### EXERCISE INSTRUCTIONS
When you find the word "Task" in a line of the entries, please copy the whole line.
Content starts
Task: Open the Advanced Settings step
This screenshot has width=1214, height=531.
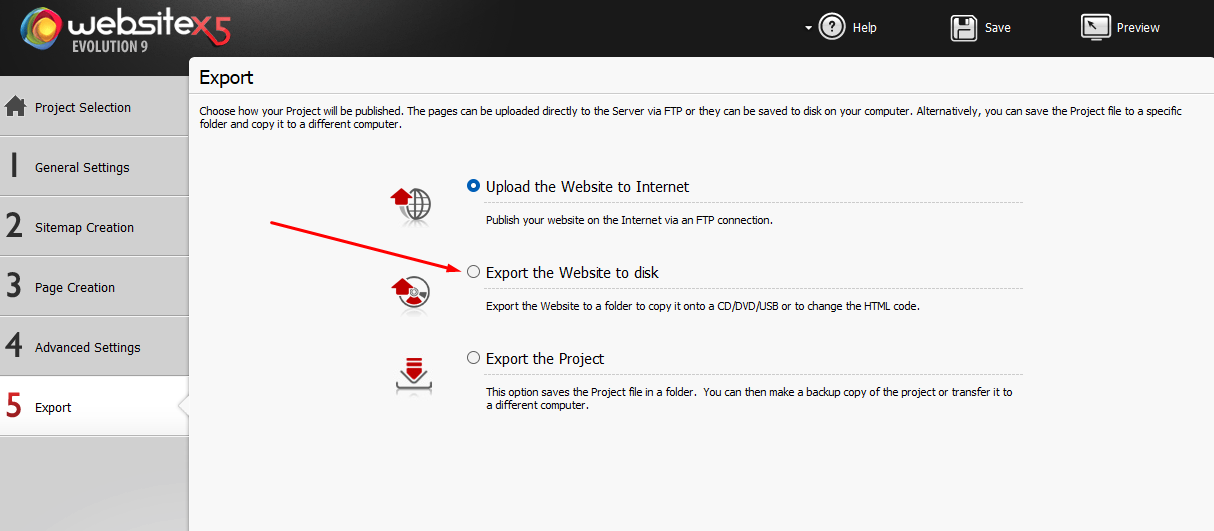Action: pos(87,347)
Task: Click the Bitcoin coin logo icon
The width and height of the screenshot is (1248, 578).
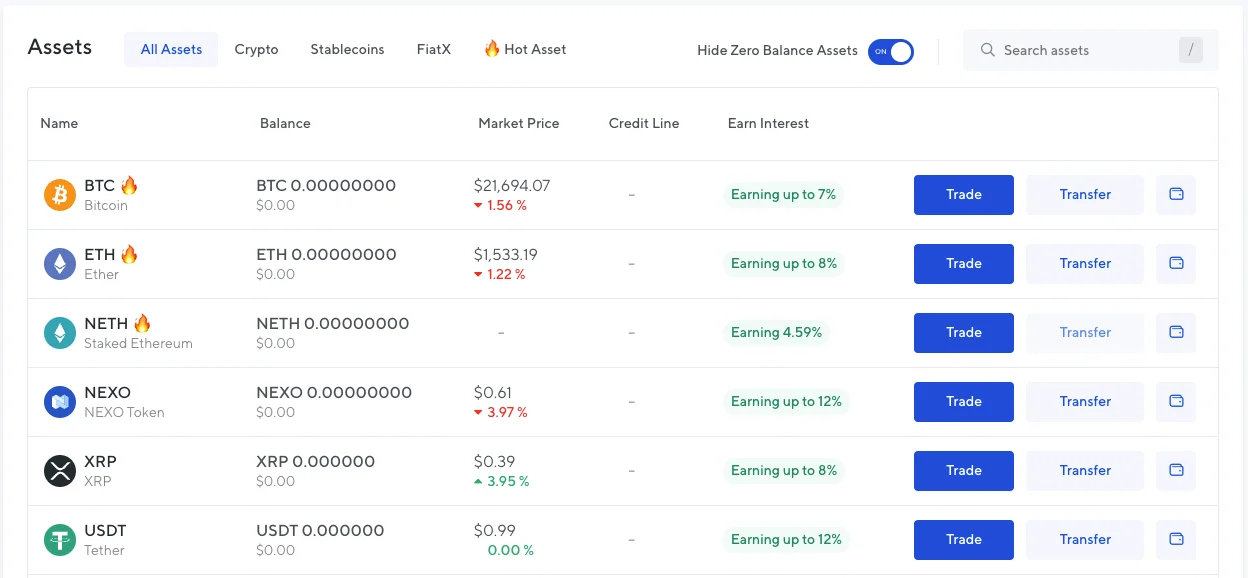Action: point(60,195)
Content ends
### SOLUTION TO THE EXERCISE
Task: Open the Advanced Settings step
Task: Click the Bitcoin coin logo icon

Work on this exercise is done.